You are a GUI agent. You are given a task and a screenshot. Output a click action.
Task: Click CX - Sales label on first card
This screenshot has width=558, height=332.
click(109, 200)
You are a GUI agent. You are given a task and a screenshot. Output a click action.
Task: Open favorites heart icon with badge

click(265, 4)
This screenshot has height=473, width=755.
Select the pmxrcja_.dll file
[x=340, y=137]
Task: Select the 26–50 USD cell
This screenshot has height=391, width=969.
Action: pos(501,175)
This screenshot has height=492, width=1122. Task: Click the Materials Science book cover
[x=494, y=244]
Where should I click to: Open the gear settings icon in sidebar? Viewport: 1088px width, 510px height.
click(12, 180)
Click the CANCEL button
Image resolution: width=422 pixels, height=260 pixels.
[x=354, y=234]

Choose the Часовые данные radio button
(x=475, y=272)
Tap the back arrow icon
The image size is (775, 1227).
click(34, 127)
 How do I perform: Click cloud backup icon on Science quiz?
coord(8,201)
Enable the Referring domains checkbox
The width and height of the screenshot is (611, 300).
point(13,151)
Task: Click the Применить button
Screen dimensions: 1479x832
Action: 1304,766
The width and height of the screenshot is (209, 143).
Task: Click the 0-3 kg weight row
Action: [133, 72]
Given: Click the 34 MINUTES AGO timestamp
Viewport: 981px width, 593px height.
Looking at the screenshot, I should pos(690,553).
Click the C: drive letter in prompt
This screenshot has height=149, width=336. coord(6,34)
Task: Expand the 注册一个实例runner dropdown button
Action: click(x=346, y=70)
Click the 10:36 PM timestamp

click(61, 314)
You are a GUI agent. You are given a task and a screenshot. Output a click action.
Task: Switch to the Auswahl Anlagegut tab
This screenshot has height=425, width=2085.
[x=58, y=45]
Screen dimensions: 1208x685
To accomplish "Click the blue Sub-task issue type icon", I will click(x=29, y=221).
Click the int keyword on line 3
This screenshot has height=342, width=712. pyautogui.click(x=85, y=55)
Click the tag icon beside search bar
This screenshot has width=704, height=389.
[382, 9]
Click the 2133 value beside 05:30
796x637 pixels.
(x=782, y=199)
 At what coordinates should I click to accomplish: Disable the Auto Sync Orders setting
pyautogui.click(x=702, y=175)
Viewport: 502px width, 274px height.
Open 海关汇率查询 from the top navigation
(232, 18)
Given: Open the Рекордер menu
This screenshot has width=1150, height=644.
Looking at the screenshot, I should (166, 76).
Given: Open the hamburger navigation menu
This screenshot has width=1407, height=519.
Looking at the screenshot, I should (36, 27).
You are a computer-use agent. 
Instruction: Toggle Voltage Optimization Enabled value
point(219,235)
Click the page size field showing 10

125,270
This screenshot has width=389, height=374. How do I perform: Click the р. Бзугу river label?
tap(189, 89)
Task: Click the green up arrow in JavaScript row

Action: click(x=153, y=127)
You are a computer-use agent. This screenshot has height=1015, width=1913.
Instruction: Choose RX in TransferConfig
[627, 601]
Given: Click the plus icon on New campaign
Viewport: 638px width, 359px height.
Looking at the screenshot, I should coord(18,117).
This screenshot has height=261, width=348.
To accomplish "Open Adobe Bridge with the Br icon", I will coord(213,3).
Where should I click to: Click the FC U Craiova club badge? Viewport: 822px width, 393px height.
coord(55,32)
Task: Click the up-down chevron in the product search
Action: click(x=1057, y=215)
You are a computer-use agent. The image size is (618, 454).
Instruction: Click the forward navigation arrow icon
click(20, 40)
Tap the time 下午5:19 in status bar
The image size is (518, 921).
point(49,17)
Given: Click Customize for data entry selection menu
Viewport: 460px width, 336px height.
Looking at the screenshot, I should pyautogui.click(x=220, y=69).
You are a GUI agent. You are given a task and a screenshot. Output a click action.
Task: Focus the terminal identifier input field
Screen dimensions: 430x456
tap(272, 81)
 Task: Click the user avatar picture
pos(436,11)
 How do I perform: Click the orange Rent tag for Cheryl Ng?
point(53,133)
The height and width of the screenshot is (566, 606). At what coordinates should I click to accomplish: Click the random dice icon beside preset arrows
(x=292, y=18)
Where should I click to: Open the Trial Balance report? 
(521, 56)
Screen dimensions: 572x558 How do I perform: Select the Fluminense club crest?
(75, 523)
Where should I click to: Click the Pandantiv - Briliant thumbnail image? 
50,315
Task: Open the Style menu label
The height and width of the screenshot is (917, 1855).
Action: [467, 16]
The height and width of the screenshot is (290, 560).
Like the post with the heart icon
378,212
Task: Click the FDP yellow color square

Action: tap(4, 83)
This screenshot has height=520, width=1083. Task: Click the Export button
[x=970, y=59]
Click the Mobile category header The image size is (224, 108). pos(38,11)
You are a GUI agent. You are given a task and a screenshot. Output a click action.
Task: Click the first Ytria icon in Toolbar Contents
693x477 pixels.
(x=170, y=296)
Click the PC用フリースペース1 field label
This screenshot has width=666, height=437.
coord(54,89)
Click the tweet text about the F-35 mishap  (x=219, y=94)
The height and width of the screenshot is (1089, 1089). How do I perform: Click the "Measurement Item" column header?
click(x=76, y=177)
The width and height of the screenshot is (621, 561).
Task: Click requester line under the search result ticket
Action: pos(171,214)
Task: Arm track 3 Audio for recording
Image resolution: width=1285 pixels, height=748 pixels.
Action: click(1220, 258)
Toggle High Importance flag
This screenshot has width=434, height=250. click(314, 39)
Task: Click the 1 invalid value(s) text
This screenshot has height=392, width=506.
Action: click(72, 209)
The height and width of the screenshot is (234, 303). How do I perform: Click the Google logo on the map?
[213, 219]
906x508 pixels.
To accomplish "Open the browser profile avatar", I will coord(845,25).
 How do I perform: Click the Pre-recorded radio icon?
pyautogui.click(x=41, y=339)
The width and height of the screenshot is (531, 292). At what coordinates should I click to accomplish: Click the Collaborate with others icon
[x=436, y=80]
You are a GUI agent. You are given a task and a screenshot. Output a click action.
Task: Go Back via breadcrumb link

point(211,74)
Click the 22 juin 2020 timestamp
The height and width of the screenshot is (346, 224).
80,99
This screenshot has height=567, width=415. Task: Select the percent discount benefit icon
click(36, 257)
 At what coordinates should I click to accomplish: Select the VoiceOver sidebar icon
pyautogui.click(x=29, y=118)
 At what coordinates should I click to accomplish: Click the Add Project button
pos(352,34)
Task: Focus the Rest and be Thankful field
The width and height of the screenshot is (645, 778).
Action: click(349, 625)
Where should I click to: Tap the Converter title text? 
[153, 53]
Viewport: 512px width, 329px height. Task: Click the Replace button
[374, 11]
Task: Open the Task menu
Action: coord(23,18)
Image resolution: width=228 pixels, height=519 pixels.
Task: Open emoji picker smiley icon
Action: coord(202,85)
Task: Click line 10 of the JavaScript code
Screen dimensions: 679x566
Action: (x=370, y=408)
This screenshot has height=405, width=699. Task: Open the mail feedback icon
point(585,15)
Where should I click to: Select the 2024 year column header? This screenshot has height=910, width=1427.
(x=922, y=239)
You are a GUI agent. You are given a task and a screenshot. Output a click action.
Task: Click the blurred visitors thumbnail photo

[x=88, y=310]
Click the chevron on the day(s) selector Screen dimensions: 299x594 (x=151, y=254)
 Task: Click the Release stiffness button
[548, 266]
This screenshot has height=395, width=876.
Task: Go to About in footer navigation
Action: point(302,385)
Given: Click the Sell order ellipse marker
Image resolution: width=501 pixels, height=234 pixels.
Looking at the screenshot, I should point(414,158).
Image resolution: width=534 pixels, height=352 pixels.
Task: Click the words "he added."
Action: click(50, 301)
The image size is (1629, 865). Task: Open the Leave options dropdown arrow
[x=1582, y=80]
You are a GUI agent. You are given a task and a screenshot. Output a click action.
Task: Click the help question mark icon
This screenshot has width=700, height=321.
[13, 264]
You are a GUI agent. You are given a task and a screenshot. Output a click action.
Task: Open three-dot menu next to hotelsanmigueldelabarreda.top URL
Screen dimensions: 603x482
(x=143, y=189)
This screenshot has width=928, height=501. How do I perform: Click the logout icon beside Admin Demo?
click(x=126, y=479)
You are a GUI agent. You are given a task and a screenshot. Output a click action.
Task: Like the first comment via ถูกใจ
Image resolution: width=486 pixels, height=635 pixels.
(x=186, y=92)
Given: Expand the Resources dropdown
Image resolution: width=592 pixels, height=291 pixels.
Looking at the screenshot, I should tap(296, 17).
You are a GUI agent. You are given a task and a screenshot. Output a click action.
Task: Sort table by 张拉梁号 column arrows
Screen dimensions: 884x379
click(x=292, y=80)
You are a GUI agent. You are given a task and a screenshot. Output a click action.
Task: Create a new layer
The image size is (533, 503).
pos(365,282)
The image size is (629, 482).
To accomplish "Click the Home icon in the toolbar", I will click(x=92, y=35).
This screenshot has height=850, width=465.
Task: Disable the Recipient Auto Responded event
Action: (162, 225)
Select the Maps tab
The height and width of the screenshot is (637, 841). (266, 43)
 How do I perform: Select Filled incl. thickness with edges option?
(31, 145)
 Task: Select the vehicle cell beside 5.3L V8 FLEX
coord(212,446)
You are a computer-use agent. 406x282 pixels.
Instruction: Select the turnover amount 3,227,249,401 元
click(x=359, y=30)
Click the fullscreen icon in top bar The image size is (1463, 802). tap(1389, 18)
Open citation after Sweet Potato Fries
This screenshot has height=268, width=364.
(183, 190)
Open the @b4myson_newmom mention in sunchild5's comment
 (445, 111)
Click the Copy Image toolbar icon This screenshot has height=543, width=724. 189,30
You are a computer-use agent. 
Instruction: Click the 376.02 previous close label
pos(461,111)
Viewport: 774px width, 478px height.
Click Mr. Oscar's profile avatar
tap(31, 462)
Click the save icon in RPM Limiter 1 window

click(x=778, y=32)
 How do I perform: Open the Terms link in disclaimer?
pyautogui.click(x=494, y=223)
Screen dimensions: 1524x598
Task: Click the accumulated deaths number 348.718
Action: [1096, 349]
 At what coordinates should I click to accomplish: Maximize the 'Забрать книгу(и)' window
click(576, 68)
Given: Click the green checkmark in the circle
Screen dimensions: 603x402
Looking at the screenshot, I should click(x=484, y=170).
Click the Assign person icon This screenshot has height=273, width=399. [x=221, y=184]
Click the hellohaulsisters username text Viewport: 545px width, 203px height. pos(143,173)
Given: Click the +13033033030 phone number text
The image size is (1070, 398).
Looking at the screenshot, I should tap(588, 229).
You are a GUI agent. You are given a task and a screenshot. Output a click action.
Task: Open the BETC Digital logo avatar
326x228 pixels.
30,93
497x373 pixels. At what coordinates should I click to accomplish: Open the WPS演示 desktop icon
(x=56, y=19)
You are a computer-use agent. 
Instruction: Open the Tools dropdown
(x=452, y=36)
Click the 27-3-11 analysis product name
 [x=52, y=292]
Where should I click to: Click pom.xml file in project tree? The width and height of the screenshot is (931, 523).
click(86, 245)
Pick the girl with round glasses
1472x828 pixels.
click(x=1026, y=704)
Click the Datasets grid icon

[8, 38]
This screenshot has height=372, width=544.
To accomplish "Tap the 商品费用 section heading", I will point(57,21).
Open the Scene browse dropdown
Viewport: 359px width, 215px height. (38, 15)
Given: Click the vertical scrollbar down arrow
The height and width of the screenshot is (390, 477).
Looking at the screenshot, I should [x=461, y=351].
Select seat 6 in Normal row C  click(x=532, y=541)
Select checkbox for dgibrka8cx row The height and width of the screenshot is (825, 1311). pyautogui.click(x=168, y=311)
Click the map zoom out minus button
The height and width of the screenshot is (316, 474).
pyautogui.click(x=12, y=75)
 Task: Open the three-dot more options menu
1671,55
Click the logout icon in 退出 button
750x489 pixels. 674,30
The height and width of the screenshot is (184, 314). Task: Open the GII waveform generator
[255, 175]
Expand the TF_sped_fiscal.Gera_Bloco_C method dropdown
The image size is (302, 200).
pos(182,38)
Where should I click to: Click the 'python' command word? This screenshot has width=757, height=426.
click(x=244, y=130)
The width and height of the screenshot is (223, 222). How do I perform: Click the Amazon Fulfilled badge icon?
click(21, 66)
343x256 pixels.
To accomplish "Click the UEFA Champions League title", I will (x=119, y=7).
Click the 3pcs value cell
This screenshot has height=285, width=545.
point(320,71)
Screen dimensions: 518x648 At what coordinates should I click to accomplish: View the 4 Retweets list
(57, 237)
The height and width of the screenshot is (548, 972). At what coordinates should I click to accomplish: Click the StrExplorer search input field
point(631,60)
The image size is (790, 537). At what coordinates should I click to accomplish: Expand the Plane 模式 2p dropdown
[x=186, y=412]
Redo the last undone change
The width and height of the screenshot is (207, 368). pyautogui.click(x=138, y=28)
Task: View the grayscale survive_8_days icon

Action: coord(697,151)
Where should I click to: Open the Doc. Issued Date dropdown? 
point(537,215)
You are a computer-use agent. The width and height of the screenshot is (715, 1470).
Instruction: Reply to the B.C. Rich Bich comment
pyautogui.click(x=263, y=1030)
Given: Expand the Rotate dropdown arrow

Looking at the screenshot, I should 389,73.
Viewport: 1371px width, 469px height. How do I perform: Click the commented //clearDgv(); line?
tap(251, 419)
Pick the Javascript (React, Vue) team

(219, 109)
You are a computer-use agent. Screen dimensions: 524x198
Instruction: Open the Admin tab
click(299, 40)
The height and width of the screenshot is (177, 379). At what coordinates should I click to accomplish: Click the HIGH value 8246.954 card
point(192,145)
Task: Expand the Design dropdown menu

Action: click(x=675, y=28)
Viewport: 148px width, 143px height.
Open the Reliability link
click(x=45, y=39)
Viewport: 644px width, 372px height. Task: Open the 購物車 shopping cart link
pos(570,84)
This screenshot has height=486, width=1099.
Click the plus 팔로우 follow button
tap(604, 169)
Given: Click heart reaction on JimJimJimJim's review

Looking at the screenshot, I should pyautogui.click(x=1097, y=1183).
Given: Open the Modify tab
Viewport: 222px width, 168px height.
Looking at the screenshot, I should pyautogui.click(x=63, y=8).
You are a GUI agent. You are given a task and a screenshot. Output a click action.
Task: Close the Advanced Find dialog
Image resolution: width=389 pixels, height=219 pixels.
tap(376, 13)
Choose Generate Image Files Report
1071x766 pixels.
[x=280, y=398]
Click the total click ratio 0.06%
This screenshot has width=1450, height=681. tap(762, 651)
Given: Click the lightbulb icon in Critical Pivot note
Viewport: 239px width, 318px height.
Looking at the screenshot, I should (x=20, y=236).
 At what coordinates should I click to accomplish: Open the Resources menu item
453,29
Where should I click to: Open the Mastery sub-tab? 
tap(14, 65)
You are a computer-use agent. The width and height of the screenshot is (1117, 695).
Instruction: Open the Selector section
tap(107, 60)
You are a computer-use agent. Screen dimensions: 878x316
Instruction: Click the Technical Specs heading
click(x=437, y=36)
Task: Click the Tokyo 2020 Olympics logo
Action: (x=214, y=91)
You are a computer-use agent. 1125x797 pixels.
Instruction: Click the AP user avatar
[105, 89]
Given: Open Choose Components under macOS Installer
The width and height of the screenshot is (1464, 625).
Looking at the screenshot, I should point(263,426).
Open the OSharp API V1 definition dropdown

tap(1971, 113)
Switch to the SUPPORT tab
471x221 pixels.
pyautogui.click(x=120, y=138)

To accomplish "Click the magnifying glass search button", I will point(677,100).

* [What to produce]:
Lines that contain "first" are to be copied from the records above.

* [Written solution]:
Task: Click CX - Sales label on first card
Task: Click the first Ytria icon in Toolbar Contents
Task: Like the first comment via ถูกใจ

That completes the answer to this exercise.